Elena
D’Incerti*
A pensarci bene, i ragazzi che da oggi affrontano l’esame sono più penalizzati dei loro compagni che varcavano lo stesso cancello del liceo un anno fa: è infatti dal marzo del 2020 che non frequentano con regolarità la scuola che avevano imparato a vivere fin da bambini. Una mattinata inaspettatamente uggiosa è la cornice di questo ultimo atto e l’atmosfera è quella delle grandi occasioni celebrate però sottotono.
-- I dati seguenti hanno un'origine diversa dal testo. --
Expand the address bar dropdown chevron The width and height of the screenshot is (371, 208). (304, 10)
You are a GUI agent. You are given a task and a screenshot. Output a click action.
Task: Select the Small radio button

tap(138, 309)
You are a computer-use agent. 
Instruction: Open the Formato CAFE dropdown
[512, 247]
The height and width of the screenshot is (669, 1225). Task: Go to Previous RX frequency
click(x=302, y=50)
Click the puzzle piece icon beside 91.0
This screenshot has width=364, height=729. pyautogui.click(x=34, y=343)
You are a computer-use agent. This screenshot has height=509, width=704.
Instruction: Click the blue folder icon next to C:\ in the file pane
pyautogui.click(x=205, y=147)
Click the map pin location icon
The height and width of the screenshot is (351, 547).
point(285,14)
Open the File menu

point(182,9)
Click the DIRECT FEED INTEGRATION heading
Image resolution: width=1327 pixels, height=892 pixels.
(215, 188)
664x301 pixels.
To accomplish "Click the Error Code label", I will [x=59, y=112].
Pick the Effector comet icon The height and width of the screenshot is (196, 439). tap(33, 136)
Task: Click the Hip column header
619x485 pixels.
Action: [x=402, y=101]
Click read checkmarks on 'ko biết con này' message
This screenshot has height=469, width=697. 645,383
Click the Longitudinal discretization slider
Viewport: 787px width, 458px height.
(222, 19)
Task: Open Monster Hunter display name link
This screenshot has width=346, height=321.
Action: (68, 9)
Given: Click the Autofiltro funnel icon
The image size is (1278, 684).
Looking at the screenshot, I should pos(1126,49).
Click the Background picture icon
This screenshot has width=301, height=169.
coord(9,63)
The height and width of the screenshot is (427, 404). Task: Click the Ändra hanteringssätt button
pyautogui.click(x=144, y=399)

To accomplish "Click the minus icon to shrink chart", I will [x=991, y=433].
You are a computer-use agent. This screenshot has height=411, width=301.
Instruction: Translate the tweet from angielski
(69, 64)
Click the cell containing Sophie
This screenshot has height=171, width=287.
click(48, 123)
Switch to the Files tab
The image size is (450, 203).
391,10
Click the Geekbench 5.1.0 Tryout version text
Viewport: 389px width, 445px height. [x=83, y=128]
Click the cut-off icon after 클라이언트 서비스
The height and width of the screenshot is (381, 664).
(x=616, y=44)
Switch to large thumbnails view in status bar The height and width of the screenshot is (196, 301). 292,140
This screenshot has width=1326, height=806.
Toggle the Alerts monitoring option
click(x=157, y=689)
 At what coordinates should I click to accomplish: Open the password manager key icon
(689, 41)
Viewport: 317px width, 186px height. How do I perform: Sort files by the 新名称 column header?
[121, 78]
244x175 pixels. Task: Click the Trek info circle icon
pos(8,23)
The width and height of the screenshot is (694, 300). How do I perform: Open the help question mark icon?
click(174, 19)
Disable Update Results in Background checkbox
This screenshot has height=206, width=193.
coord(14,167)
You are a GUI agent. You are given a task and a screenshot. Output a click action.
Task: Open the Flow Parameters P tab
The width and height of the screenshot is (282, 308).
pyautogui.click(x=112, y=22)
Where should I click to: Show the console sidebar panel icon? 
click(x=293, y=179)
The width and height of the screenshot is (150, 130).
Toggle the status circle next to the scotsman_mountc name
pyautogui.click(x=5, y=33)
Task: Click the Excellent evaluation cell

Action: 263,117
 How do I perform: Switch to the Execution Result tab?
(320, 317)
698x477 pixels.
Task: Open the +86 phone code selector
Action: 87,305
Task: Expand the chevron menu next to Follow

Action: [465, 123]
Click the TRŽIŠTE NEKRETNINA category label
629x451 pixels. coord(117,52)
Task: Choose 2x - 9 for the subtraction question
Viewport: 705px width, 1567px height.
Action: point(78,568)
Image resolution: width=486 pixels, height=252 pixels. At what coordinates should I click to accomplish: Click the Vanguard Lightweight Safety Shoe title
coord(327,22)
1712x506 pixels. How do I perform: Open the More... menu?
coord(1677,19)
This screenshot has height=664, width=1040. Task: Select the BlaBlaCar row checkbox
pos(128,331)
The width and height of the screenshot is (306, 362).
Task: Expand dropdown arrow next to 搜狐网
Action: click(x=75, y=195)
Alle 10 qualcuno esce con l’aria soddisfatta di chi si è tolto un peso: da sotto le mascherine sembrano tradire una voglia irrefrenabile di salutare tutti, mentre sul marciapiede antistante la scuola qualche genitore è in attesa (nessun papà, nessuna mamma scelgono però di entrare a fare da testimoni all’orale: la sedia dell’unico esterno ammesso al colloquio sembra sempre riservata a un amico). Poco più in là capannelli di candidati della tarda mattinata sono seduti sui gradini e affrontano il ripasso scaramantico finale: si riconoscono dalle “sudate carte” che tengono sulle ginocchia e che scorrono con inutile automatismo per l’ultima volta. Dentro invece l’esame assomiglia agli orali di sempre. Si parte con la discussione dell’elaborato: dai sogni delle letterature antiche e moderne si vola alla neurofisiolologia del sonno e alle malattie neurodegenerative. Passano gli anni, ma la dimensione onirica dell’individuo esercita sempre un forte appeal sugli adolescenti: Sigmund ringrazia. Scivola via anche l’analisi testuale di Italiano: la scelta del prof ricade su Saba e permette di parlare della sua infanzia, di traumi, di psicanalisi: si torna al sogno, insomma. Anche nella terza parte riemerge Freud e l’esame, che man mano che passano i minuti rende i ragazzi più sicuri di sé, prende correttamente la forma un percorso integrato: di senso e senza i trabocchetti temutissimi alla vigilia. Dopo un’ora cronometrata con discrezione dalla presidente, il candidato quasi non vorrebbe alzarsi dalla sedia con cui ha preso confidenza, ma risponde alla domanda di rito sul suo futuro: si vede in camice bianco a lavorare in una corsia d’ospedale. Non è già più uno studente liceale e ha l’espressione di chi finalmente realizza che questa prova non è stata solo la fine di un percorso, ma è soprattutto il suo nuovo inizio.